The `navigator.onLine` attribute returns:
* `false` if all network requests are guaranteed to fail (e.g. when disconnected from the network).
* `true` in all other cases.
Since many cases return `true`, you should treat with care situations of
getting false positives, as we cannot always assume that `true` value means
that Electron can access the Internet. For example, in cases when the computer
is running a virtualization software that has virtual Ethernet adapters in "always
connected" state. Therefore, if you want to determine the Internet access
status of Electron, you should develop additional means for this check.
## Example
Starting with an HTML file `index.html`, this example will demonstrate how the `navigator.onLine` API can be used to build a connection status indicator.

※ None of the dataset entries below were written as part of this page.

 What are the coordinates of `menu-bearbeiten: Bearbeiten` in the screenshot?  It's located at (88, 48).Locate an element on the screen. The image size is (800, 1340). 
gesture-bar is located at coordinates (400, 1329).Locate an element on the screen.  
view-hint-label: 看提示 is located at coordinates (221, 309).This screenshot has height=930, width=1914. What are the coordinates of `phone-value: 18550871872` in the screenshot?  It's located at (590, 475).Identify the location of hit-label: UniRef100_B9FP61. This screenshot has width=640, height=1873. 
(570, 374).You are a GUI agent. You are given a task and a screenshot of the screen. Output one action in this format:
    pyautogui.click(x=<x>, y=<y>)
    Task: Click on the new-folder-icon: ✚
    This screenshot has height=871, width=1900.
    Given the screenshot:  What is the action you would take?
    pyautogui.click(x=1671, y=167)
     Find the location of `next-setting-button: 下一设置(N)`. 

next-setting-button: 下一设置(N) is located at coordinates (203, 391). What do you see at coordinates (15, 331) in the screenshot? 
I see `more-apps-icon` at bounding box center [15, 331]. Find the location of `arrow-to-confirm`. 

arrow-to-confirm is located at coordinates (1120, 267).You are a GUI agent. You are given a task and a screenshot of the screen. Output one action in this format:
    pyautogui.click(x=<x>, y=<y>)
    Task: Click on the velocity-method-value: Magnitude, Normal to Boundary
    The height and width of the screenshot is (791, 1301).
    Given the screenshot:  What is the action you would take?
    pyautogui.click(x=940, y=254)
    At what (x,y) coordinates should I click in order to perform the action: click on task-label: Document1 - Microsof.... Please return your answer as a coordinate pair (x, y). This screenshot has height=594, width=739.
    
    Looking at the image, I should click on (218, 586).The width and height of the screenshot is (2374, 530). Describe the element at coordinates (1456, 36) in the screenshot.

```html title="index.html"
<!DOCTYPE html>
<html>
<head>
<meta charset="UTF-8">
<title>Hello World!</title>
<meta http-equiv="Content-Security-Policy" content="script-src 'self' 'unsafe-inline';" />
</head>
<body>
<h1>Connection status: <strong id='status'></strong></h1>
<script src="renderer.js"></script>
</body>
</html>
```
In order to mutate the DOM, create a `renderer.js` file that adds event listeners to the `'online'` and `'offline'` `window` events. The event handler sets the content of the `<strong id='status'>` element depending on the result of `navigator.onLine`.
```js title='renderer.js'
function updateOnlineStatus () {
document.getElementById('status').innerHTML = navigator.onLine ? 'online' : 'offline'
}
window.addEventListener('online', updateOnlineStatus)
window.addEventListener('offline', updateOnlineStatus)
updateOnlineStatus()
```
Finally, create a `main.js` file for main process that creates the window.
```js title='main.js'
const { app, BrowserWindow } = require('electron')
function createWindow () {
const onlineStatusWindow = new BrowserWindow({
width: 400,
height: 100
})
onlineStatusWindow.loadFile('index.html')
}
app.whenReady().then(() => {
createWindow()
app.on('activate', () => {
if (BrowserWindow.getAllWindows().length === 0) {
createWindow()
}
})
})
app.on('window-all-closed', () => {
if (process.platform !== 'darwin') {
app.quit()
}
})
```
After launching the Electron application, you should see the notification:
![Connection status](../images/connection-status.png)
> Note: If you need to communicate the connection status to the main process, use the [IPC renderer](../api/ipc-renderer.md) API.